SQL Server 2008 R2 : Join Selection (part 1) - Join Processing Strategies

9/20/2011 5:28:55 PM

The job of the Query Optimizer is incredibly complex. The Query Optimizer can consider literally thousands of options when determining the optimal execution plan. The statistics are simply one of the tools that the Query Optimizer can use to help in the decision-making process.

In addition to examining the statistics to determine the most efficient access paths for SARGs and join clauses, the Query Optimizer must consider the optimum order in which to access the tables, the appropriate join algorithms to use, the appropriate sorting algorithms, and many other details too numerous to list here. The goal of the Query Optimizer during join selection is to determine the most efficient join strategy.

Join Processing Strategies

If you are familiar with SQL, you are probably very familiar with using joins between tables in creating SQL queries. A join occurs any time the SQL Server Query Optimizer has to compare two inputs to determine an output. The join can occur between one table and another table, between an index and a table, or between an index and another index.

The SQL Server Query Optimizer uses three primary types of join strategies when it must compare two inputs: nested loops joins, merge joins, and hash joins. The Query Optimizer must consider each one of these algorithms to determine the most appropriate and efficient algorithm for a given situation.

Each of the three supported join algorithms could be used for any join operation. The Query Optimizer examines all the possible alternatives, assigns costs to each, and chooses the least expensive join algorithm for a given situation. Merge and hash joins often greatly improve the query processing performance for very large data tables and data warehouses.

Nested Loops Joins

The nested loops join algorithm is by far the simplest of the three join algorithms. The nested loops join uses one input as the “outer” loop and the other input as the “inner” loop. As you might expect, SQL Server processes the outer input one row at a time. For each row in the outer input, the inner input is searched for matching rows.

Figure 1 illustrates a query that uses a nested loops join.

Figure 1. An execution plan for a nested loops join.
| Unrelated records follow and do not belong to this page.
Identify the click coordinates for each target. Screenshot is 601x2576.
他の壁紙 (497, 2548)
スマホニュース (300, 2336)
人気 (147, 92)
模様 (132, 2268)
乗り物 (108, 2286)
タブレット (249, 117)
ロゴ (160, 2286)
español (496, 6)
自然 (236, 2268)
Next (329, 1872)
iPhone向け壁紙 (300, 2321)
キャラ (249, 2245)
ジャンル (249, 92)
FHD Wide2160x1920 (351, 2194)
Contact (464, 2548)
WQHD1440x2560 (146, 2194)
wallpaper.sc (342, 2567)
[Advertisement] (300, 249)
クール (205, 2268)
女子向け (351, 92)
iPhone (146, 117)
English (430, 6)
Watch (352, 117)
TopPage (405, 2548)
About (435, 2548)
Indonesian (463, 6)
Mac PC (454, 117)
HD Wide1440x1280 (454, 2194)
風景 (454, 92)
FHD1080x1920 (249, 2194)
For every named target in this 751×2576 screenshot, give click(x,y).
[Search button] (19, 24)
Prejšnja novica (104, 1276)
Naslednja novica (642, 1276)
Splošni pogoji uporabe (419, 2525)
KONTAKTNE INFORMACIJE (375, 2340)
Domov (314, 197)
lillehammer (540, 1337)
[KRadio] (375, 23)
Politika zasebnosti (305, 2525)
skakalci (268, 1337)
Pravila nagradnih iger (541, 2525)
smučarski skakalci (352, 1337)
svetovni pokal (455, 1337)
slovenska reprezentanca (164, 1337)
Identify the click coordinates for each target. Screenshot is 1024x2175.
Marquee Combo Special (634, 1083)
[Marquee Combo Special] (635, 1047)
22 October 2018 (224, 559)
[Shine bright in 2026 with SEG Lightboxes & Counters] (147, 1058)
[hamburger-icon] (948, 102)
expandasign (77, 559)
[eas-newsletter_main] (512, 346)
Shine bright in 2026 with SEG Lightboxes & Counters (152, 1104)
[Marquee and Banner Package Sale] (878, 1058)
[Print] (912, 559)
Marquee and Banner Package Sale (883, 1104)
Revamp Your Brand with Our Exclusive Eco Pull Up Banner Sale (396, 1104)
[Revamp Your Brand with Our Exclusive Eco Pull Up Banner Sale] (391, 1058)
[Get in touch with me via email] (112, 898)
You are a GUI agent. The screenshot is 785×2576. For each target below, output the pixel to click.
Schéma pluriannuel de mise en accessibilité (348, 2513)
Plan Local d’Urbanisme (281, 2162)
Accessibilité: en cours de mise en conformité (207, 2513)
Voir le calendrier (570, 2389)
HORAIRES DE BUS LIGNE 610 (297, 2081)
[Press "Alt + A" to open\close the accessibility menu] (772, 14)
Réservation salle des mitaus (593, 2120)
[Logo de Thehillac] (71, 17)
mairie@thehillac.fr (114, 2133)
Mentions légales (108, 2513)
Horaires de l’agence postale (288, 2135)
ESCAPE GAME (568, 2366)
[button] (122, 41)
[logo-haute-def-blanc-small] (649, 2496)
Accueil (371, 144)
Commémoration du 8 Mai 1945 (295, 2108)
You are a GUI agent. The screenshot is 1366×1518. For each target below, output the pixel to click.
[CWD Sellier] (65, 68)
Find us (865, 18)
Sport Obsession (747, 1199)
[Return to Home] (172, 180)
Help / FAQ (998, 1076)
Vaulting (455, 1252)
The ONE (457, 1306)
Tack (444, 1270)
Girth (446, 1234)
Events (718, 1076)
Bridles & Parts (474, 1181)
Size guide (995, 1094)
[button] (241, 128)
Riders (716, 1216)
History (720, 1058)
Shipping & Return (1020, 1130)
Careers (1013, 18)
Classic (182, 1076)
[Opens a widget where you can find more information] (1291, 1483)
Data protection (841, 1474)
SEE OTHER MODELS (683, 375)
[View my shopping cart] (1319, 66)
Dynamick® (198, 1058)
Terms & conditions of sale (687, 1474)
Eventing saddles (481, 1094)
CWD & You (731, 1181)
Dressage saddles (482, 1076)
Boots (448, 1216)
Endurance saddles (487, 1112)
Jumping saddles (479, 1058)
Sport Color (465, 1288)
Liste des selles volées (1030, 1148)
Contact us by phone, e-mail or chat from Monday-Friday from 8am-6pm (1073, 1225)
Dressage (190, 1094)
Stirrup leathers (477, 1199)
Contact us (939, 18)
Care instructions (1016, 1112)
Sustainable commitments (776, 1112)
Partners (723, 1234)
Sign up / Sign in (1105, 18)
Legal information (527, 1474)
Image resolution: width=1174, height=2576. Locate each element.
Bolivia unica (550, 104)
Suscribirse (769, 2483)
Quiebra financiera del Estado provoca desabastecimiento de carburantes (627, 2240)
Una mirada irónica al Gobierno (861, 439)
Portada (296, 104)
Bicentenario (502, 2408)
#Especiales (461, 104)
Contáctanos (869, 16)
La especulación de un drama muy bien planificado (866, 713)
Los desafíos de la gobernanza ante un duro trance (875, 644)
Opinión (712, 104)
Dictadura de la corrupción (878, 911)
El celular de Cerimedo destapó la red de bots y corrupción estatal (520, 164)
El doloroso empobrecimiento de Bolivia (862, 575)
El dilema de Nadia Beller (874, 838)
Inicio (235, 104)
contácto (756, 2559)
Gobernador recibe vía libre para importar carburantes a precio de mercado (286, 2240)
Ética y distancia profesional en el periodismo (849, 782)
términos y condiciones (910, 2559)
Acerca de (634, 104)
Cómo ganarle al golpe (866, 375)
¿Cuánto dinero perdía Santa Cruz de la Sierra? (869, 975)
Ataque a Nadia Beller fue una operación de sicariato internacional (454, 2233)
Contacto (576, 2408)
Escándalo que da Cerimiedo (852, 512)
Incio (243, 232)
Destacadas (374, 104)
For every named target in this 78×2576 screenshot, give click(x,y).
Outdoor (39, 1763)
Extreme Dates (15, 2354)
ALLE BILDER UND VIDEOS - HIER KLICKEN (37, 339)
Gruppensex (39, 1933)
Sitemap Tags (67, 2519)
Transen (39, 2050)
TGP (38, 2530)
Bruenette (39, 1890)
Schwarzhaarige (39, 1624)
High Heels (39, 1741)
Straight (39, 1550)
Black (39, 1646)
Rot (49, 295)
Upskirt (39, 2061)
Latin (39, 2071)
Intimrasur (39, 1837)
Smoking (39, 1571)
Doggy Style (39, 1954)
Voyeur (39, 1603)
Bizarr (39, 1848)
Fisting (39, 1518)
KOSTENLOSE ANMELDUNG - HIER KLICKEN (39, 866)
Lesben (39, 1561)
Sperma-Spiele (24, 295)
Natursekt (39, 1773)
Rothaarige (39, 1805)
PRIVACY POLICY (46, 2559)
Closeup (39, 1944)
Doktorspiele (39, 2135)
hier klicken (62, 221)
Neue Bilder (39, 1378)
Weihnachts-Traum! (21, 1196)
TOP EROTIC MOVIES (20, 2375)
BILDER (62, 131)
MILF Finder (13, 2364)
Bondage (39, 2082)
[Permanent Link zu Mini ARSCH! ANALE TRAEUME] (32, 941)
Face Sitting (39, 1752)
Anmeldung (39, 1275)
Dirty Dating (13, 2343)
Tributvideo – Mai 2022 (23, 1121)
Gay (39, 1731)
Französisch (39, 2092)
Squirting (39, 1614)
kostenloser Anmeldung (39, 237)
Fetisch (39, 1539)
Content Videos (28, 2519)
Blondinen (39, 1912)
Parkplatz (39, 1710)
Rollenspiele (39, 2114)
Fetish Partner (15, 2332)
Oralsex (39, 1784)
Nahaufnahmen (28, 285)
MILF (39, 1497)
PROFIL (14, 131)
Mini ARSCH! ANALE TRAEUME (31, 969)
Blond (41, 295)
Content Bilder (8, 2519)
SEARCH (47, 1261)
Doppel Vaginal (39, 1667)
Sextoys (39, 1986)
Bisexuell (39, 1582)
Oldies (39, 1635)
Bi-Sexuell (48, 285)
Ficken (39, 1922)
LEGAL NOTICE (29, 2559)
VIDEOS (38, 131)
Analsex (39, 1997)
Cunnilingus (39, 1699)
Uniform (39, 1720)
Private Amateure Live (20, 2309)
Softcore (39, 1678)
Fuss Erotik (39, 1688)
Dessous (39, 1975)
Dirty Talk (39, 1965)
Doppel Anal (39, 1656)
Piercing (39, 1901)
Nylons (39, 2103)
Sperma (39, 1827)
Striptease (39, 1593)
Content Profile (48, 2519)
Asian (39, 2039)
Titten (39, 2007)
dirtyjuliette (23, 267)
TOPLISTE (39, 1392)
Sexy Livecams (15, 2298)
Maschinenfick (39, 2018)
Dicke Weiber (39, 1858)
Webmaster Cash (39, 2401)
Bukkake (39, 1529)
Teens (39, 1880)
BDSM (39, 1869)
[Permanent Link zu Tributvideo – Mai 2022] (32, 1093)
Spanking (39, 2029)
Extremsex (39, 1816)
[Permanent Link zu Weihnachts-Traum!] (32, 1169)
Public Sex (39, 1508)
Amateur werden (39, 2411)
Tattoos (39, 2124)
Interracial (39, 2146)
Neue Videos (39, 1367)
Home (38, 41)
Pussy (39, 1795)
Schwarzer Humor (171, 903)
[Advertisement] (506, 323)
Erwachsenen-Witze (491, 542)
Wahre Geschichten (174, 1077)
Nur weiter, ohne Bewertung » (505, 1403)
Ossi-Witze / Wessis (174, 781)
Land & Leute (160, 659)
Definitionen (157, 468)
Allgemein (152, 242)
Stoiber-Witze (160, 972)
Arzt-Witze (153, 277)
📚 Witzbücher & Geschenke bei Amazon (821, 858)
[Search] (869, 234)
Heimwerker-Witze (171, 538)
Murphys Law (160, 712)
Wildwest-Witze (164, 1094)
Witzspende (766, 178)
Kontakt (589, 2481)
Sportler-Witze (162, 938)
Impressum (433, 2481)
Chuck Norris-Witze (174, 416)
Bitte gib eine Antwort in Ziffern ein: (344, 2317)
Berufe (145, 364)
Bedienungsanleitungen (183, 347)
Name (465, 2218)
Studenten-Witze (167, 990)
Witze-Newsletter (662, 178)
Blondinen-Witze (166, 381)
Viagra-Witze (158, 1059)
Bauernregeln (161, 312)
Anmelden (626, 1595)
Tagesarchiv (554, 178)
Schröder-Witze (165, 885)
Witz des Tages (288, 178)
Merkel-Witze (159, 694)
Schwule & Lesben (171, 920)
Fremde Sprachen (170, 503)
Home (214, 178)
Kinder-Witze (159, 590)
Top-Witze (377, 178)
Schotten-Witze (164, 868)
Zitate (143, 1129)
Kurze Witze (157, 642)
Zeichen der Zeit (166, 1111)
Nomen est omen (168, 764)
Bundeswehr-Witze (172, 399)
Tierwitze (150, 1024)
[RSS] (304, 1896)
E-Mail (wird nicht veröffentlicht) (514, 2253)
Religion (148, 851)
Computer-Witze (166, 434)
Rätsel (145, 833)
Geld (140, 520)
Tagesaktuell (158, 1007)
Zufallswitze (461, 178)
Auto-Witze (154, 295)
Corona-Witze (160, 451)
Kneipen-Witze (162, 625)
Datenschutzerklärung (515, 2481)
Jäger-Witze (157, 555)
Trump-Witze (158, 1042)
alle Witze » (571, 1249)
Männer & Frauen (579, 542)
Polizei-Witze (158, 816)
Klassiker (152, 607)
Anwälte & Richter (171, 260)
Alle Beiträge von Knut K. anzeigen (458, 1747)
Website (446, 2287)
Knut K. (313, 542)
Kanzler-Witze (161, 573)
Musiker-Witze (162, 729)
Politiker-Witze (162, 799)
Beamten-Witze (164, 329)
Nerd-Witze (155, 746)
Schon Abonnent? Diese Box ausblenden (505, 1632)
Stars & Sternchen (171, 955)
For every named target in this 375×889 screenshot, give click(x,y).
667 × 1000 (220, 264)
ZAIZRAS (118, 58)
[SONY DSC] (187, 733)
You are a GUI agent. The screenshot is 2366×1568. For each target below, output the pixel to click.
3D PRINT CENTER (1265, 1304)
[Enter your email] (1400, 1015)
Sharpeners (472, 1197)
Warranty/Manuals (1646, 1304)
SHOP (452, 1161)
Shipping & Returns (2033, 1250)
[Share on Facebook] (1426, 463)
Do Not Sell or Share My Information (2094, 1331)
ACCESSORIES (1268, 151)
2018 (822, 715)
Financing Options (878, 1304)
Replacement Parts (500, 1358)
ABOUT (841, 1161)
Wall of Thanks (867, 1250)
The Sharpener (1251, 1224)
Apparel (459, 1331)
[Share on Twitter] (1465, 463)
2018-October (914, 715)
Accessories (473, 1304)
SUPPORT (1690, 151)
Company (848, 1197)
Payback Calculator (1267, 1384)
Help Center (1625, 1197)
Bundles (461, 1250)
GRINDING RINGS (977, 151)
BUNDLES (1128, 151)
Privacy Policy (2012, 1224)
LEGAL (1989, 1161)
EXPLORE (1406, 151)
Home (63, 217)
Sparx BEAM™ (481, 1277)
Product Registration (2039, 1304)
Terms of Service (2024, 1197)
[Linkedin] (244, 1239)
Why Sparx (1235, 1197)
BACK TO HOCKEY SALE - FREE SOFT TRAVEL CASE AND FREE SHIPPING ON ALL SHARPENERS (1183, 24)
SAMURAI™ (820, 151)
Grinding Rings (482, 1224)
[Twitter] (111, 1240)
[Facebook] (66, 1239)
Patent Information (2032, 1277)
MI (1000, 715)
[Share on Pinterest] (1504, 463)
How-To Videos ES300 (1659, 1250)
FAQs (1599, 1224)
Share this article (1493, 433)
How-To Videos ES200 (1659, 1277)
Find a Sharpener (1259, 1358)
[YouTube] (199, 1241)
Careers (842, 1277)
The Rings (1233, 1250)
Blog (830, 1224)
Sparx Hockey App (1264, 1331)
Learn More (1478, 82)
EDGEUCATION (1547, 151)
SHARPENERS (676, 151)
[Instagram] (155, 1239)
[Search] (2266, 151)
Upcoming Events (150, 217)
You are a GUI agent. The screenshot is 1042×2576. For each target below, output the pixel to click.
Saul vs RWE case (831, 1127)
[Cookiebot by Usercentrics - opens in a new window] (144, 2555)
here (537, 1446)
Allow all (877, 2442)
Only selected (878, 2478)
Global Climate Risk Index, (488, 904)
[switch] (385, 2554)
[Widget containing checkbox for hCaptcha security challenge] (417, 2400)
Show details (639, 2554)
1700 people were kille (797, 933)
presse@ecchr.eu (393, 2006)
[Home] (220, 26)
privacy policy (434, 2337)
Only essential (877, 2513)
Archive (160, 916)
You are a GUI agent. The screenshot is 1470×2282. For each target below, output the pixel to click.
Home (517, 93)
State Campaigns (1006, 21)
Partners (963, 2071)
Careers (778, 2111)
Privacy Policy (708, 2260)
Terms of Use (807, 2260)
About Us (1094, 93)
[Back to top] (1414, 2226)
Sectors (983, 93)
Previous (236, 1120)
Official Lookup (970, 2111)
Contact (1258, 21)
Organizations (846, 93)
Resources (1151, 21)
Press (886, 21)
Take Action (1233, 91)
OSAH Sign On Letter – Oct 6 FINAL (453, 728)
Note that in the graphical execution plan, the outer loop is represented as the top input table, and the inner loop is represented as the bottom input table. In most instances, the Query Optimizer chooses the input table with the fewest number of qualifying rows to be the outer loop to limit the number of iterative lookups against the inner table. However, the Query Optimizer may choose the input table with the greater number of qualifying rows as the outer table if the I/O cost of searching that table first and then performing the iterative loops on the other table is lower than the alternative.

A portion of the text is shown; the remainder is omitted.